Task details: Locate the line that contains "Instruction: Open the aloeverancl.com". Print it and every subsequent line through the final line of the records, exactly and only those.

[Data for this task]

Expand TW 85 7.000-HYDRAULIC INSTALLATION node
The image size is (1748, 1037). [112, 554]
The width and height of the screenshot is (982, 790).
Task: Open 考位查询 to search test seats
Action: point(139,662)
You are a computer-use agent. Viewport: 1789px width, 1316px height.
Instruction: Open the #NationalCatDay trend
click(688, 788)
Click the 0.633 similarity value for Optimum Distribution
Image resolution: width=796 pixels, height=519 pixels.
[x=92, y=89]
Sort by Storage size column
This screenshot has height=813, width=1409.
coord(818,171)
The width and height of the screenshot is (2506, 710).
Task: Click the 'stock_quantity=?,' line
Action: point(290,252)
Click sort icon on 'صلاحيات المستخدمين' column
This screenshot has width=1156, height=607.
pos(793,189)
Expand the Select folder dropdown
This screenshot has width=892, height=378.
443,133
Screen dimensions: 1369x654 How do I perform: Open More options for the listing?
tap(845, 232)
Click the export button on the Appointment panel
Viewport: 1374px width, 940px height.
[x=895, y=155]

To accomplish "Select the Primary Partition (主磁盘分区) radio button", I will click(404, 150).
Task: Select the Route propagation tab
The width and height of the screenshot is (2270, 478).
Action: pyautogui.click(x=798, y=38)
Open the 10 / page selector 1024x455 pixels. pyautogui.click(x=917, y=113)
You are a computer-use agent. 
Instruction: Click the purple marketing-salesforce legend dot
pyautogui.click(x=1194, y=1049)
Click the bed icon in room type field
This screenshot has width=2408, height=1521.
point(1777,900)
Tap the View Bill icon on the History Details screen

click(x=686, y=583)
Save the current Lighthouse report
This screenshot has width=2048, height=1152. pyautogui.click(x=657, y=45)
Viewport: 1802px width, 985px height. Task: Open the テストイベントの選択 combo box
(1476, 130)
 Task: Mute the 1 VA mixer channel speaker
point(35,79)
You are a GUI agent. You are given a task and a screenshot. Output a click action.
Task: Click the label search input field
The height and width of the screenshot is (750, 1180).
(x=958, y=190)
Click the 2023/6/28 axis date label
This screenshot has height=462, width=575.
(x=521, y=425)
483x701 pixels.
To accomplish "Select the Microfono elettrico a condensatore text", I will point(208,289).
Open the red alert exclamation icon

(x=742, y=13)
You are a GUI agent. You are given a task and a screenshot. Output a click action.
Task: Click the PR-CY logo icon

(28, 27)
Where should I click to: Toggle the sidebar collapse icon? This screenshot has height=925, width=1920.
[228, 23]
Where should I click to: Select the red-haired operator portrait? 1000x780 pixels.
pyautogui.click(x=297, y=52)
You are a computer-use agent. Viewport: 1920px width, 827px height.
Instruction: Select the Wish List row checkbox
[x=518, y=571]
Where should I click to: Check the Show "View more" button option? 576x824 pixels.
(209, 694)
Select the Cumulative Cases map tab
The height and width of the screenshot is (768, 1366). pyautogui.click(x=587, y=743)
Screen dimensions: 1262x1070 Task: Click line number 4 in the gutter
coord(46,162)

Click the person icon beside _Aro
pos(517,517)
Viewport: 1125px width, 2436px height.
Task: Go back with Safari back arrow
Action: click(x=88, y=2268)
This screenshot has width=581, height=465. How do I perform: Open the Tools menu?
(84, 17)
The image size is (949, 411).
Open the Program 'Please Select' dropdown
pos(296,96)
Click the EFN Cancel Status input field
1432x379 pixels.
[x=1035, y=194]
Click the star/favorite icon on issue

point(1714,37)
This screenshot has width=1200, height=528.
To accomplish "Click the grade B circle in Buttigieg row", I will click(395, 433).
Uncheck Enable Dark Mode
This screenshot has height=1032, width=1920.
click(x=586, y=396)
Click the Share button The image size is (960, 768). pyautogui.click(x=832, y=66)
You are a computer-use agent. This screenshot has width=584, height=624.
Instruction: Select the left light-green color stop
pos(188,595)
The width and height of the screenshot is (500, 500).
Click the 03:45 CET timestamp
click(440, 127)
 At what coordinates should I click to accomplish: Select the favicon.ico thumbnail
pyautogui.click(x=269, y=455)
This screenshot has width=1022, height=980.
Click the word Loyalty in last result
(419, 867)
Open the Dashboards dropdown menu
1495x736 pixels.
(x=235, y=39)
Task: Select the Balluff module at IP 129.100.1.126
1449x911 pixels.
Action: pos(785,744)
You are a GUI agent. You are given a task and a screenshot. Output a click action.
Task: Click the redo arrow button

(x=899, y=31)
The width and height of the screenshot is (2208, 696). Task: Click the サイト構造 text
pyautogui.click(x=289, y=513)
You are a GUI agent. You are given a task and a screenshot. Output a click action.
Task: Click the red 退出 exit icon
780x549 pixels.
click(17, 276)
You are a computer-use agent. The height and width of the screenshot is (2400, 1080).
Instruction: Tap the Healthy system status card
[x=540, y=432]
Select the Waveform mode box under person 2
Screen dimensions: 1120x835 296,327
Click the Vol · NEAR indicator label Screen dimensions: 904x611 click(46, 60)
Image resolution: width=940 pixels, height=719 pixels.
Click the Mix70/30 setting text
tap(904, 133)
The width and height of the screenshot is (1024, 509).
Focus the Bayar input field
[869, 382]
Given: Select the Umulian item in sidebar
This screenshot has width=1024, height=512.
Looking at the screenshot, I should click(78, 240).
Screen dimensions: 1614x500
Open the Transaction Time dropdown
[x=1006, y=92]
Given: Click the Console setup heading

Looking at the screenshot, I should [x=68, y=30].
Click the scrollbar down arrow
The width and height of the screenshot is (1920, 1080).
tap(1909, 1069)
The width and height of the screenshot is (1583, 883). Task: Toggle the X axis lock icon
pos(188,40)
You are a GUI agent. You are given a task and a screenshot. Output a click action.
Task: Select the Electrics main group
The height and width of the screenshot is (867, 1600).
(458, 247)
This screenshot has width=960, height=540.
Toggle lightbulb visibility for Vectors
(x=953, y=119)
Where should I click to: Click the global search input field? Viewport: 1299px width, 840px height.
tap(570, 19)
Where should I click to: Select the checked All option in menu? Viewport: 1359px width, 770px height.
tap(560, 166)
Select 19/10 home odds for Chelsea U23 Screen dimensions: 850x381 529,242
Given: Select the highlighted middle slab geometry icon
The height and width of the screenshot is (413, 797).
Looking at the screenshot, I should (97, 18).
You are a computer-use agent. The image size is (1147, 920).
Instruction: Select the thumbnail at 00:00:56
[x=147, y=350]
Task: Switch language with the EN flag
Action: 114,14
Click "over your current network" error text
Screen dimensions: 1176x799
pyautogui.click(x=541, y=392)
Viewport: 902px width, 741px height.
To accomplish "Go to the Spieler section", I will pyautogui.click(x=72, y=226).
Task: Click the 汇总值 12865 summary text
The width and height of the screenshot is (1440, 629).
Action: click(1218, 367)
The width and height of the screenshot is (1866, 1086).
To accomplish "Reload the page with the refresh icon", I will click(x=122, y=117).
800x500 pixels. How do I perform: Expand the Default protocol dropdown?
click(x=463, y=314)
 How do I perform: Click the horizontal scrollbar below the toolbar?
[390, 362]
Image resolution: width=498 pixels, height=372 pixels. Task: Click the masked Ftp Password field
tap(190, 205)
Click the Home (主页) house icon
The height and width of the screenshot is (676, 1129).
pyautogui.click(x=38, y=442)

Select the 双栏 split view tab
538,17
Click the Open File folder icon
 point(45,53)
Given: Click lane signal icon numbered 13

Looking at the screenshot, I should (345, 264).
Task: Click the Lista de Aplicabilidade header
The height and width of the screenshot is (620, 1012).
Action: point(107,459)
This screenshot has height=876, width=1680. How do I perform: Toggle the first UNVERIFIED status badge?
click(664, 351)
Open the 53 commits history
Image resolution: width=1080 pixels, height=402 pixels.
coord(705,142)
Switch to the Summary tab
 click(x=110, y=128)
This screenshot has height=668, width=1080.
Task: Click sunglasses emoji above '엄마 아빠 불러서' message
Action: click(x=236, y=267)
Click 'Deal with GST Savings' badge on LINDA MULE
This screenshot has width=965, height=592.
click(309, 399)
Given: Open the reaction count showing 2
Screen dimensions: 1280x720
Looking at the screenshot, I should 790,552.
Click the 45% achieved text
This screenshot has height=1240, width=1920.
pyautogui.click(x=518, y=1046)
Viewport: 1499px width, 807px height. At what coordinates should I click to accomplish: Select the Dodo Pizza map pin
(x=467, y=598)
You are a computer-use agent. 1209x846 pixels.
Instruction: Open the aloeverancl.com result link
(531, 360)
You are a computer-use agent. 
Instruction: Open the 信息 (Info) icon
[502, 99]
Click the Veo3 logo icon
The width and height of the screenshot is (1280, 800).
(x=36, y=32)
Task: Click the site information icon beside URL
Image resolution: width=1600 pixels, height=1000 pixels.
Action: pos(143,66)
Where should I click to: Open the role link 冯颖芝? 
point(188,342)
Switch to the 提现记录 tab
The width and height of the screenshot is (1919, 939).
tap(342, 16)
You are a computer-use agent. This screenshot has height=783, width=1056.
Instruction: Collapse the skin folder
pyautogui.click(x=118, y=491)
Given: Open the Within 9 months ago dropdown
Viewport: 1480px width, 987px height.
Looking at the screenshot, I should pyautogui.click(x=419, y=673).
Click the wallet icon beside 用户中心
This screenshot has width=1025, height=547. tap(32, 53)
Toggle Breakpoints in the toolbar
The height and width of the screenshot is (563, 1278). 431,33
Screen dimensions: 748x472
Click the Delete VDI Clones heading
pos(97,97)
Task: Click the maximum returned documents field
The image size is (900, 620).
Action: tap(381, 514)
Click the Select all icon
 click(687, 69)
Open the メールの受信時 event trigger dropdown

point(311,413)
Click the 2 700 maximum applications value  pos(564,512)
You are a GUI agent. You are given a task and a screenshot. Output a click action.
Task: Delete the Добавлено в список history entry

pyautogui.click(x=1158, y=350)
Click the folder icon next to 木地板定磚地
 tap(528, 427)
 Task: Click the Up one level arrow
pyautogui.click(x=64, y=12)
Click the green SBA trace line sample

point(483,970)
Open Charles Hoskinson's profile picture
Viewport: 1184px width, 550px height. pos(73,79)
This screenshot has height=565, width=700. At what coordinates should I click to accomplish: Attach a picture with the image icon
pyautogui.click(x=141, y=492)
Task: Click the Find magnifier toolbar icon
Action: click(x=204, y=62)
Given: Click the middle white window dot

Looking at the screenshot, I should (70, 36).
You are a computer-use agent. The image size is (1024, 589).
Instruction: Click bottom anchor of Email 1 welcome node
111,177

[/Data for this task]

Your response:
Instruction: Open the aloeverancl.com result link
(531, 360)
You are a computer-use agent. 
Instruction: Open the 信息 (Info) icon
[502, 99]
Click the Veo3 logo icon
The width and height of the screenshot is (1280, 800).
(x=36, y=32)
Task: Click the site information icon beside URL
Image resolution: width=1600 pixels, height=1000 pixels.
Action: pos(143,66)
Where should I click to: Open the role link 冯颖芝? 
point(188,342)
Switch to the 提现记录 tab
The width and height of the screenshot is (1919, 939).
tap(342, 16)
You are a computer-use agent. This screenshot has height=783, width=1056.
Instruction: Collapse the skin folder
pyautogui.click(x=118, y=491)
Given: Open the Within 9 months ago dropdown
Viewport: 1480px width, 987px height.
Looking at the screenshot, I should pyautogui.click(x=419, y=673).
Click the wallet icon beside 用户中心
This screenshot has width=1025, height=547. tap(32, 53)
Toggle Breakpoints in the toolbar
The height and width of the screenshot is (563, 1278). 431,33
Screen dimensions: 748x472
Click the Delete VDI Clones heading
pos(97,97)
Task: Click the maximum returned documents field
The image size is (900, 620).
Action: tap(381, 514)
Click the Select all icon
 click(687, 69)
Open the メールの受信時 event trigger dropdown

point(311,413)
Click the 2 700 maximum applications value  pos(564,512)
You are a GUI agent. You are given a task and a screenshot. Output a click action.
Task: Delete the Добавлено в список history entry

pyautogui.click(x=1158, y=350)
Click the folder icon next to 木地板定磚地
 tap(528, 427)
 Task: Click the Up one level arrow
pyautogui.click(x=64, y=12)
Click the green SBA trace line sample

point(483,970)
Open Charles Hoskinson's profile picture
Viewport: 1184px width, 550px height. pos(73,79)
This screenshot has height=565, width=700. At what coordinates should I click to accomplish: Attach a picture with the image icon
pyautogui.click(x=141, y=492)
Task: Click the Find magnifier toolbar icon
Action: click(x=204, y=62)
Given: Click the middle white window dot

Looking at the screenshot, I should (70, 36).
You are a computer-use agent. The image size is (1024, 589).
Instruction: Click bottom anchor of Email 1 welcome node
111,177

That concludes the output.